Life Style: 1 tablespoon olive oil

1 onion, finely grated

1 garlic clove, finely grated

2.5 cm (1 inch) piece of fresh ginger, finely grated

4 tbsp korma curry paste

4 skinless chicken breasts, cut into 5 pieces each

50 grams (2 ounces) ground almonds

50 grams sultana

500 ml (17 oz) chicken stock

200 grams basmati rice, for serving

100 g frozen peas, defrosted

125 grams (4 ounces) natural yogurt

6 green onions, thinly sliced

A small bunch of fresh coriander, chopped

3 tbsp almonds, toasted

Heat oil in a large frying pan. Add onion, garlic and ginger and cook for 5 minutes or until soft.

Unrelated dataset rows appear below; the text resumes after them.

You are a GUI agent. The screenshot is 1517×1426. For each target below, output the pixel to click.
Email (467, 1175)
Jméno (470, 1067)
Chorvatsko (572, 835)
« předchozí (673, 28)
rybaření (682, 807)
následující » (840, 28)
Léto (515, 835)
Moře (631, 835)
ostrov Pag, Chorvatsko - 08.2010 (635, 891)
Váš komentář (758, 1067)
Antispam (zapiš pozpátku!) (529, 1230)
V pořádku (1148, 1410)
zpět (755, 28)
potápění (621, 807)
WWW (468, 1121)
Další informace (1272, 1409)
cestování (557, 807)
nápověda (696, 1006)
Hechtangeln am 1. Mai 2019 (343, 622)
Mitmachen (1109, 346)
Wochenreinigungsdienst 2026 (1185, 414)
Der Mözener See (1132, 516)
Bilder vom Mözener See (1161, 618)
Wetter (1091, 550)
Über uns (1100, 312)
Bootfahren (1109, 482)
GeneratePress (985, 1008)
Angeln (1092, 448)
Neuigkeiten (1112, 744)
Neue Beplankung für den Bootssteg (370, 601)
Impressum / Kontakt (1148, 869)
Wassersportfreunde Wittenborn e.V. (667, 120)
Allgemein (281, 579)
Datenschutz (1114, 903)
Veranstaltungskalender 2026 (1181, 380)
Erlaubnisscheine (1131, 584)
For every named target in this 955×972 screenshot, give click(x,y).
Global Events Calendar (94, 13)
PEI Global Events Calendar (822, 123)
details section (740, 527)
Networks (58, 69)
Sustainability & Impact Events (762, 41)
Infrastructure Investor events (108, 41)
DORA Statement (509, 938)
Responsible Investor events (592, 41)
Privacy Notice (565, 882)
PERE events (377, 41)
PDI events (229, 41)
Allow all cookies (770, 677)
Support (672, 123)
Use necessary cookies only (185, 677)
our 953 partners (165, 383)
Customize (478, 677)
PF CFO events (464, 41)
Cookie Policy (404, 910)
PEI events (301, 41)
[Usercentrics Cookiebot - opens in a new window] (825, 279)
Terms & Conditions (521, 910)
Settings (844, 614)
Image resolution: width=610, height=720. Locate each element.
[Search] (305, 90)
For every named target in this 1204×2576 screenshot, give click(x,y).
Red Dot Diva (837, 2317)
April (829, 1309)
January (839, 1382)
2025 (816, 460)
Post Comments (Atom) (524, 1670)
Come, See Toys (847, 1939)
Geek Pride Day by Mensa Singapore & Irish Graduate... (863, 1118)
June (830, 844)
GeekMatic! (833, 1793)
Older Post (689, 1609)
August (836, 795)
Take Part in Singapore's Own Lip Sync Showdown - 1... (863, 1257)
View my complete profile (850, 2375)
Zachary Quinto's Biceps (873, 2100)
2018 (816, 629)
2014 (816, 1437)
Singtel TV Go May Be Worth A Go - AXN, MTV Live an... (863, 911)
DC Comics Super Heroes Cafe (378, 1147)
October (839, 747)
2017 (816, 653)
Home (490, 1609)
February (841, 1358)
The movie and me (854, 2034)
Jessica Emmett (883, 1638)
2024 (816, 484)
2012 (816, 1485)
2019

Stir in the curry paste and fry for 1-2 minutes, then add the chicken, ground almonds, sultanas and stock; Season well. Bring to the boil, then reduce to a simmer, stirring occasionally, for 10 minutes or until the chicken is cooked through.

Meanwhile, put the rice in a pan with 400 ml (14 fl oz) cold water and a little seasoning. Bring to a boil, then cover and cook on low heat for 8 minutes.

Add the peas, cover again and continue cooking for 4 minutes or until the rice and peas are soft.

Remove the chicken from the heat and stir in the yogurt. To serve, arrange the chicken and rice on 4 plates and top with green onions, cilantro and slivered almonds.